À faire:
a - Dans le récit de voyage à Hawaï, combien de temps dure le vol HA 120 jusqu'à Kona ?
b - Rédigez la suite du récit de voyage à Big Island en reprenant juste après sa dernière phrase.

Texte à lire:
* * * * *

Jour 9
Aloha, Big Island
Nous traversons une dernière fois les routes sinueuses de Kaua’i avant l’aube. Une étrange combinaison de mélancolie et de satisfaction. Nous allons découvrir un nouveau bout du monde, repoussant les frontières de notre terra incognita, mais cette nouvelle aventure signifie quitter un lieu qui semble maintenant être … « chez nous ». Les légendes sont peut-être vraies.
Nous embarquons sur le HA 110 de 7h00 pour Honolulu. Un court vol de trente minutes, rapidement suivi par le HA 120, un saut de 43 minutes jusqu’à Kona, Big Island.
L’aéroport de Lihu’e n’avait pas de fenêtres, celui de Kailua-Kona est encore plus ouvert. Nous descendons de l’avion, traversons le tarmac, et rejoignons la porte d’embarquement, qui est une sorte d’arche. Les portes sont arrangées en cercle autour d’une place dominée par les statues de trois danseuses de hula, passant aux voyageurs un Aloha chaleureux.
Aloha !
Aloha!
Nous prenons la navette pour aller récupérer notre voiture de location. La Chevvy que nous devions avoir n’est pas encore rentrée, et nous sommes surclassés vers un coupé. Déception. La petite manœuvrable était taillée pour l’exploration.
Oh. L’autoroute est large ici. Les premiers signes de civilisation que l’on croise proviennent d’une gigantesque zone commerciale. Étrange sensation. Tout ressemble à ce que l’on a « à la maison ». La vraie. La ville. Les larges centres commerciaux, l’espace terrassé vide inutilisé. Là où Kaua’i semblait être constituée de petite communautés propres et rangées, en communion avec l’environnement, Big Island se montre plus carrée et faite de béton, de constructions étandant leur masse obèse sur la roche de lave.
Cela n’a pas l’air exotique. Presque trop familier.
Oups. J’ai presque oublié … Quelle est la première chose que l’on fait quand on récupère une voiture de location ? Allumer la radio et trouver une station locale diffusant du bon son. Ici, à Hawaii, la meilleure est Kapaa Radio, 93.5 FM.
La première impression légèrement amère se meurt, et nous avançons vers un arrêt impératif : le petit-déjeuner ! Notre dernier repas était sur une autre île, sur ce qui semble déjà être un rêve.
Kealakekua
Nous garons la voiture devant Standard Bakery, à Kealakekua. Quel nom. Tanya commande un mélange de choses appétissantes, et nous montons une petite allée pour manger sur un petit mur de ciment.

* * * * *

Données fournies:
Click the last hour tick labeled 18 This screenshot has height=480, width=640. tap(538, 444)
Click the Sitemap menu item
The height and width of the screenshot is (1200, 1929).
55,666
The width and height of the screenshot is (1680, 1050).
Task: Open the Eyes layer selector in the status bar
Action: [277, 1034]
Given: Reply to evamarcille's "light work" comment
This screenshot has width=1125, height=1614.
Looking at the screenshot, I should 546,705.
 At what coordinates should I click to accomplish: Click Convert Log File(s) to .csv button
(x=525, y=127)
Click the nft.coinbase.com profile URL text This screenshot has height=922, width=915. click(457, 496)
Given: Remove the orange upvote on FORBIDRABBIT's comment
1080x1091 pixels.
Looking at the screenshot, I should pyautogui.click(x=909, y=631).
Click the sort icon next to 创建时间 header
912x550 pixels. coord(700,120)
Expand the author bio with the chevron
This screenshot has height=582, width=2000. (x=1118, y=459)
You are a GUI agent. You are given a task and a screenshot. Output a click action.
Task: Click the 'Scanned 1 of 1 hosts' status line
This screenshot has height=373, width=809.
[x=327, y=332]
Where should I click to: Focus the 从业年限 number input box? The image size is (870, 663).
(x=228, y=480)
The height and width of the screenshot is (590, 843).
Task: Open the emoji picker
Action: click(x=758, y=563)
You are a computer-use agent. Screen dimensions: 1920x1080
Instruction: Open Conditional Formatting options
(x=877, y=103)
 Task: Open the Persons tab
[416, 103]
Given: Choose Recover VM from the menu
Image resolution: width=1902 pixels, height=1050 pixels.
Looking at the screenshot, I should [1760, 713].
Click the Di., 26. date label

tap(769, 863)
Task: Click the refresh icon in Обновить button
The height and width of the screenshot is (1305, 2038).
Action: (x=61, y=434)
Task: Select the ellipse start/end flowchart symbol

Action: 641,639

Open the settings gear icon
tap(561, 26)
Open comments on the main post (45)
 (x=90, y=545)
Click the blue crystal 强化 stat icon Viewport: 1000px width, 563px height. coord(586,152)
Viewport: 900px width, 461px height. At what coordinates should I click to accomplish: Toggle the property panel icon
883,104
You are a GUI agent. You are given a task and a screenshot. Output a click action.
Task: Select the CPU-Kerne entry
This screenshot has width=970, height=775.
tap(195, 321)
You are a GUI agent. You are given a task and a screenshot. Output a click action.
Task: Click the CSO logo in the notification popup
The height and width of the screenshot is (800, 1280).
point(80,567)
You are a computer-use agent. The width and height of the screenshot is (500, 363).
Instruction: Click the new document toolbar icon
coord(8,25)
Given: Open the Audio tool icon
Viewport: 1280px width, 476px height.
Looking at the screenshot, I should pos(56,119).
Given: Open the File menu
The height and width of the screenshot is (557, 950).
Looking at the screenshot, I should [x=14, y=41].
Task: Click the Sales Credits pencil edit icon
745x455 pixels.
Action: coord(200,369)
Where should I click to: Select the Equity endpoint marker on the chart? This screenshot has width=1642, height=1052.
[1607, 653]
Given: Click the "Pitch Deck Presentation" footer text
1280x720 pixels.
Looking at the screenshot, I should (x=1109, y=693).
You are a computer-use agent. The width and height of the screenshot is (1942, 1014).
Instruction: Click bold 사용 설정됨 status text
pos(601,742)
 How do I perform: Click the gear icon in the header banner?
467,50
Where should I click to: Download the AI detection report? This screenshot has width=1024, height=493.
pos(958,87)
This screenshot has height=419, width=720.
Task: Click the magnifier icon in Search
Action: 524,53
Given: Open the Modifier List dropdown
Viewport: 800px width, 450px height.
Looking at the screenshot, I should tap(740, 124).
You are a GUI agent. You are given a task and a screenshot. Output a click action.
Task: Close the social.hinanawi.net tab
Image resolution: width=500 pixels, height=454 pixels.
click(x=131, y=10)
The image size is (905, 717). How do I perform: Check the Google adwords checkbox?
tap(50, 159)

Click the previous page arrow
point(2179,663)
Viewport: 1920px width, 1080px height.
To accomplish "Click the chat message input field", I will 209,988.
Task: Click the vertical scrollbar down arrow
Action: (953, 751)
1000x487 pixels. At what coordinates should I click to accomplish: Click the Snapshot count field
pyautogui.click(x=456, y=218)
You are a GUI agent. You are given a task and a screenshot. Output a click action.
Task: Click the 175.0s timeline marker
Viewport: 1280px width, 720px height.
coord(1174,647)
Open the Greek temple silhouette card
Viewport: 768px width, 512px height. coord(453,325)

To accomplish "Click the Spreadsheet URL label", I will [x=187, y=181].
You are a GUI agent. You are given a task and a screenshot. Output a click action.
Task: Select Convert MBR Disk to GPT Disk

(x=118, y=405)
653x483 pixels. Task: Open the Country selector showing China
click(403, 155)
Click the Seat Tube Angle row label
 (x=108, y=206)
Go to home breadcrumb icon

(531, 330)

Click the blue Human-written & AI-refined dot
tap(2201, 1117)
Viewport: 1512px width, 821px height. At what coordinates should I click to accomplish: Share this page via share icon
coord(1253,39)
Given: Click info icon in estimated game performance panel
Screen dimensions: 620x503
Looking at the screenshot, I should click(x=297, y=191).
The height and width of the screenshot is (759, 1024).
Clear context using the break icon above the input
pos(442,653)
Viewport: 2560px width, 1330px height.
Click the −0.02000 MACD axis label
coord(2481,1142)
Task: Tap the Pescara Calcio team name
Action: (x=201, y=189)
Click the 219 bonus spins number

* * * * *

Réponses attendues:
a - 43 minutes.

b -
La nourriture est délicieuse, et les fourmis passant tout près semblent l’apprécier également. Nous les observons travailler en unisson pour un moment, alors que je raconte ce qui me revient en mémoire du livre « Les Fourmis », de Bernard Werber. Histoires fantastiques.
Un œil sur Standard Bakery. Simple et bon !
Nous visitons et découvrons les antiquaires et « friperies » de Kealakekua, et descendons en voiture vers l’Océan, Manini Beach, Napoopoo Park et Kealakekua Bay. Ici, une place simple mais exceptionnelle. Petit parc, palmiers, verdure, et un front d’eau fait de … corail et roche de lave. Une plage en blanc et noir. D’une telle beauté.
Un peu de lecture et quelques étirements dans le parc.
Noir et Blanc. Lave et Corail.
Le Soleil nous indique qu’il est temps de reprendre la route.
Thés bienfaisants, bananes fraiches, eau froide … un self-service sur la route.
Avant de rencontrer notre premier hôte Couchsurfing sur Big Island, un dîner s’impose. La liste que j’avais préparée a un nom pour cela : Kaaloa’s Super J’s. Une cuisine ouverte sur quelques tables, deux hommes âgés préparant des feuilles peuvent être aperçus par l’entrebâillement d’une porte. Le menu est court, et les moyens de paiement acceptés par la maison intéressants : liquide, chèque, ou PayPal. Deux options de repas sont disponibles ce soir, et nous nous devons de les essayer : « Porc Kalua et Chou » et « Poulet Laulau ». Divin. Nous laissons des assiettes propres et un pourboire cinq-étoiles.
Porc Kalua et Chou
Poulet Laulau
Nous arrivons à Ocean View à la tombée de la nuit. L’autoroute quitte son écrin vert pour entrer dans un désert noir et désolé. C’est notre destination. La communauté d’Ocean View a été construite sur une coulée de lave historiquement récente (la dernière a été recensée en 1907) descendue du Mauna Loa vers les vagues de l’Océan. Une grille routière a été construite dessus, et les terrains vendus, bulldozés à plat, et construits. Une région vraiment intéressante.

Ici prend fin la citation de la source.